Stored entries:
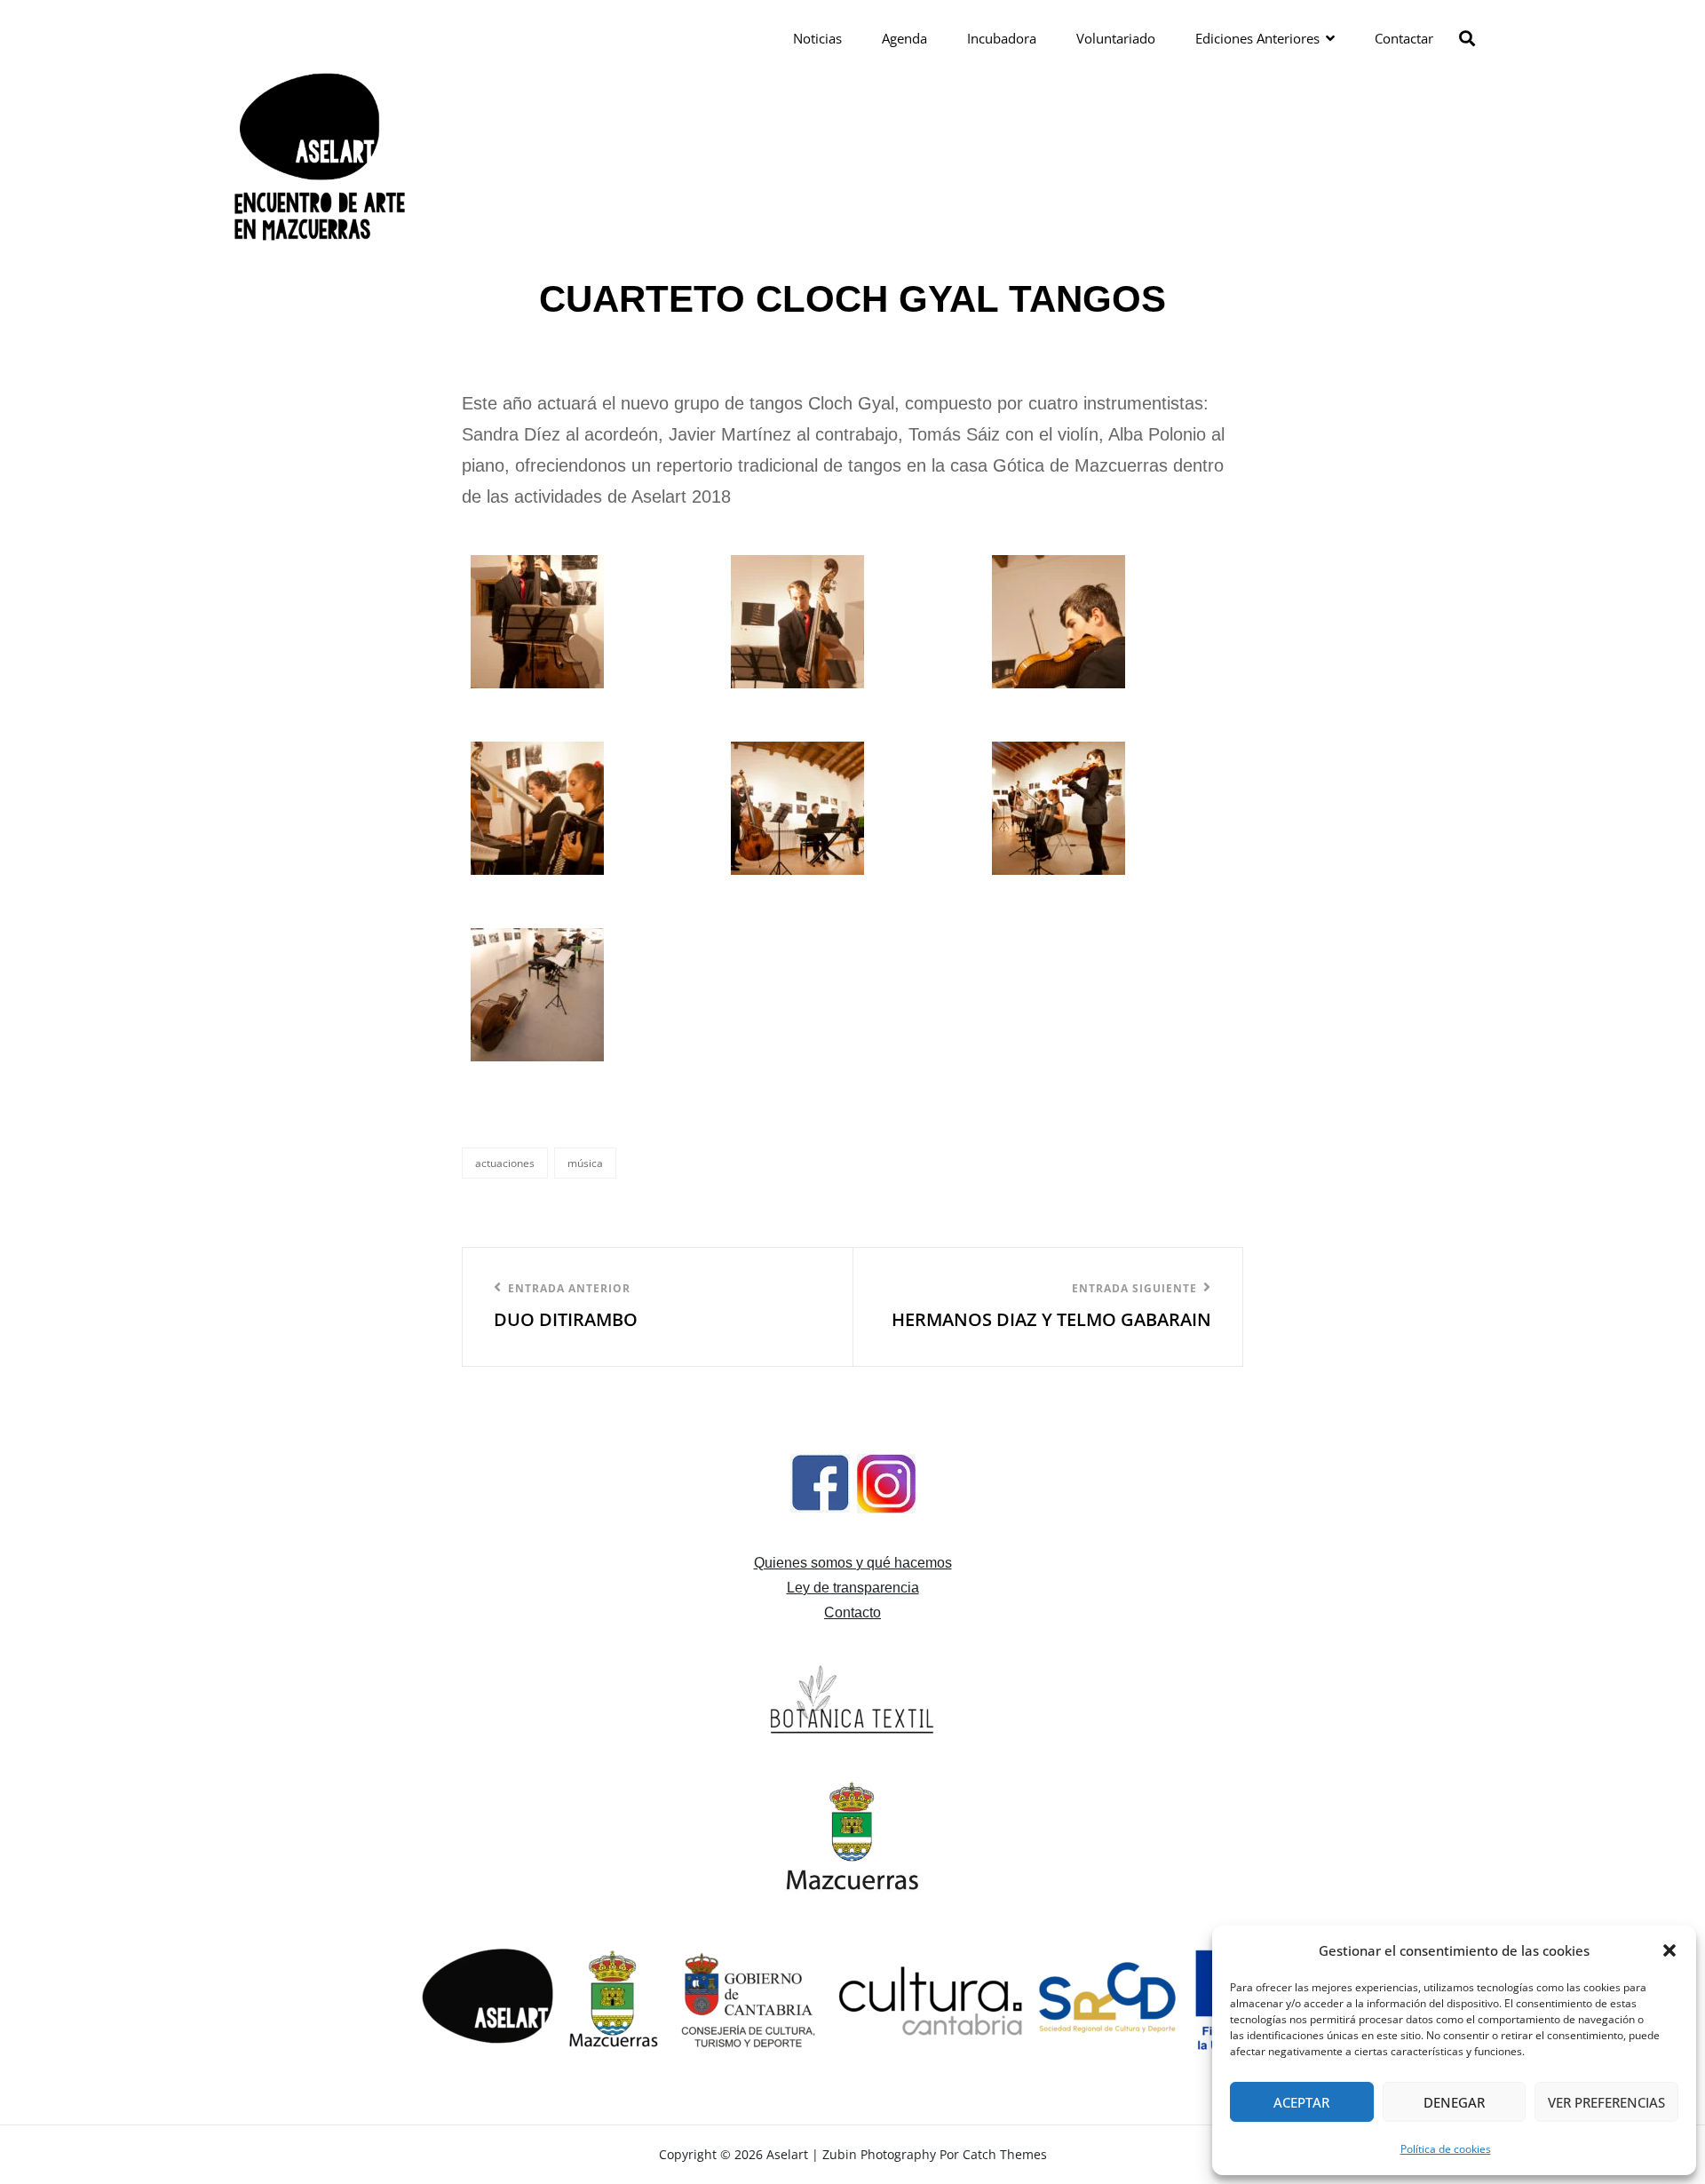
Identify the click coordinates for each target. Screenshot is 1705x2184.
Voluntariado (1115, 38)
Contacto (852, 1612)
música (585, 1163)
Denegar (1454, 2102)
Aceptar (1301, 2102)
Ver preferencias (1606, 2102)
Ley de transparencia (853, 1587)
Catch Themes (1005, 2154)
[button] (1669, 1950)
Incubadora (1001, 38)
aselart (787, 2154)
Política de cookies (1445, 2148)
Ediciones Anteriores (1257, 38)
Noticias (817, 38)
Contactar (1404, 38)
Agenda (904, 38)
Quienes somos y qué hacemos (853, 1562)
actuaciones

PROBLEM STATEMENT: Copy every line above exactly; images stay out.

EXPECTED OUTPUT:
Identify the click coordinates for each target. Screenshot is 1705x2184.
Voluntariado (1115, 38)
Contacto (852, 1612)
música (585, 1163)
Denegar (1454, 2102)
Aceptar (1301, 2102)
Ver preferencias (1606, 2102)
Ley de transparencia (853, 1587)
Catch Themes (1005, 2154)
[button] (1669, 1950)
Incubadora (1001, 38)
aselart (787, 2154)
Política de cookies (1445, 2148)
Ediciones Anteriores (1257, 38)
Noticias (817, 38)
Contactar (1404, 38)
Agenda (904, 38)
Quienes somos y qué hacemos (853, 1562)
actuaciones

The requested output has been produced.